August 9, 2016 6:27 AM EDT

Passengers check in at a counter of Delta Air Lines in Mexico City, Mexico, August 8, 2016. REUTERS/Ginnette Riquelme

(Reuters) - Delta Air Lines (NYSE: DAL) faces a "time-consuming process" to restore normal operations and get stranded passengers to their destinations after a power outage caused more than 1,600 flight cancellations over two days, a top executive said on Tuesday.

The events underscore how it can take days for airlines to reboot operations after a brief outage or storm.

"When Delta doesn’t fly aircraft, not only do customers not get to their destination, but flight crews don’t get to where they are scheduled to be," Delta's chief operating officer, Gil West, said on Tuesday in an online posting.

Rebuilding disrupted pilot and crew schedules while remaining in compliance with federal safety rules takes time, he said. There was also continued slowness in the system Delta uses to check in customers, board passengers and dispatch planes, West said.

He did not say when Delta, the No. 2 U.S. airline by passenger traffic, expected to return to normal operations following the power outage in Atlanta, where Delta is headquartered.

Delta has yet to detail the financial impact of the disruption.

Analyst Jim Corridore of S&P Global Market Intelligence estimated that passenger refunds, overtime hours for workers and other costs will likely reduce Delta's operating income by $10 million to $20 million for the third quarter.

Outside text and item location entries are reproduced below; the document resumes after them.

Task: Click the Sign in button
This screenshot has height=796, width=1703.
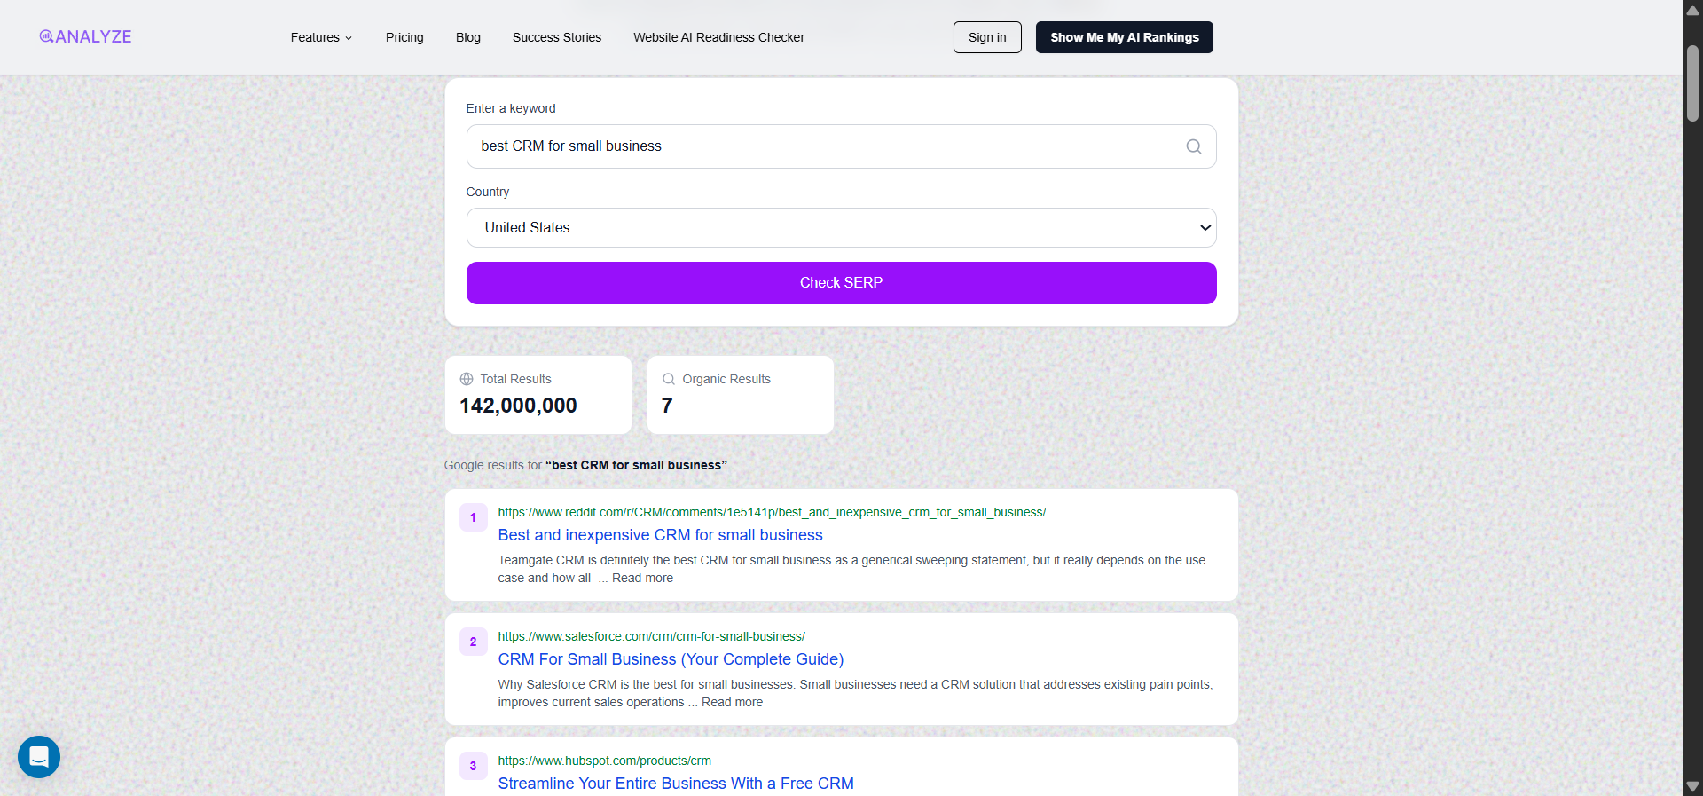Action: (x=986, y=37)
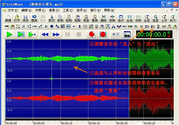Screen dimensions: 179x125
Task: Click the 全选 (Select All) icon
Action: click(x=130, y=18)
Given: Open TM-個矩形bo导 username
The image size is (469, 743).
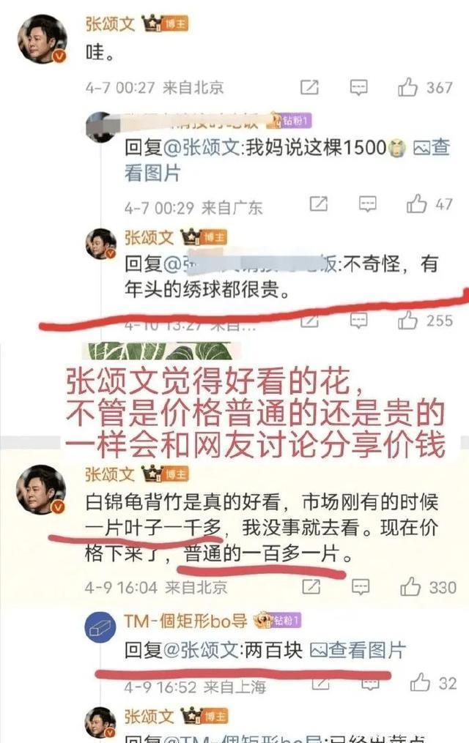Looking at the screenshot, I should [x=185, y=620].
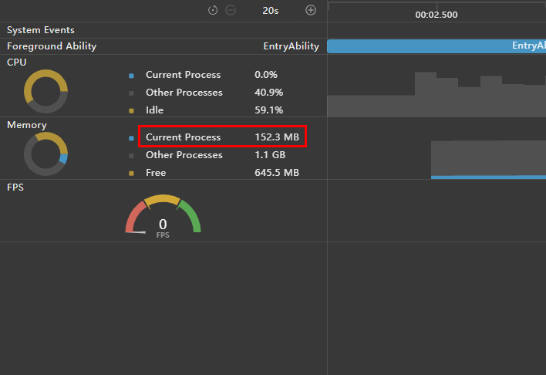The image size is (546, 375).
Task: Click the 20s time scale value
Action: (270, 10)
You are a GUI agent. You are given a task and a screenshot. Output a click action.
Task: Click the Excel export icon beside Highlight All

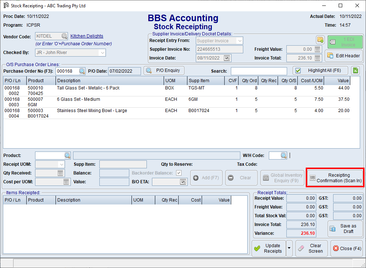(355, 70)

In the 2015 third quarter, Delta had net income of $1.3 billion and operating income of $2.2 billion.

The cancellations this week upended the travel plans of tens of thousands of flyers.

Delta could not re-book passengers onto one of its top rivals and the world's largest carrier, American Airlines Group Inc (NASDAQ: AAL), because the two companies ended a ticketing and baggage agreement last year.

Delta said on its website that as of 5:15 p.m. EDT Tuesday it had canceled about 680 flights, while about 2,400 had departed. That's on top of about 1,000 flights it canceled on Monday, stranding passengers at airports around the globe.

The company said it would extend through Tuesday a waiver of fees normally charged when travelers change flights and would provide $200 in travel vouchers to heavily inconvenienced customers.

Delta's problems arose after a switchgear, which helps control and switch power flows like a circuit breaker in a home, malfunctioned for reasons that were not immediately clear, according to Georgia Power, a Southern Co (NYSE: SO) unit that provides electricity to most counties in Georgia.

West added in the posting that after a surge and a loss of power, some critical systems did not switch over to backup supplies as intended.

In the past year, rivals American and Southwest Airlines Co (NYSE: LUV) have also suffered flight disruptions due to data system malfunctions.

Corridore of S&P Global Market Intelligence said Delta's corporate customers were unlikely to stop flying the airline given the problems other carriers have faced and given that Delta has canceled far fewer flights than rivals generally. But explanations were needed.

"We would appreciate first of all a breakdown of what they're spending on IT because that's not really clear to us. We know what planes they're buying," for example, Corridore said.

Shares of Delta were down less than 1 percent at the close of trading.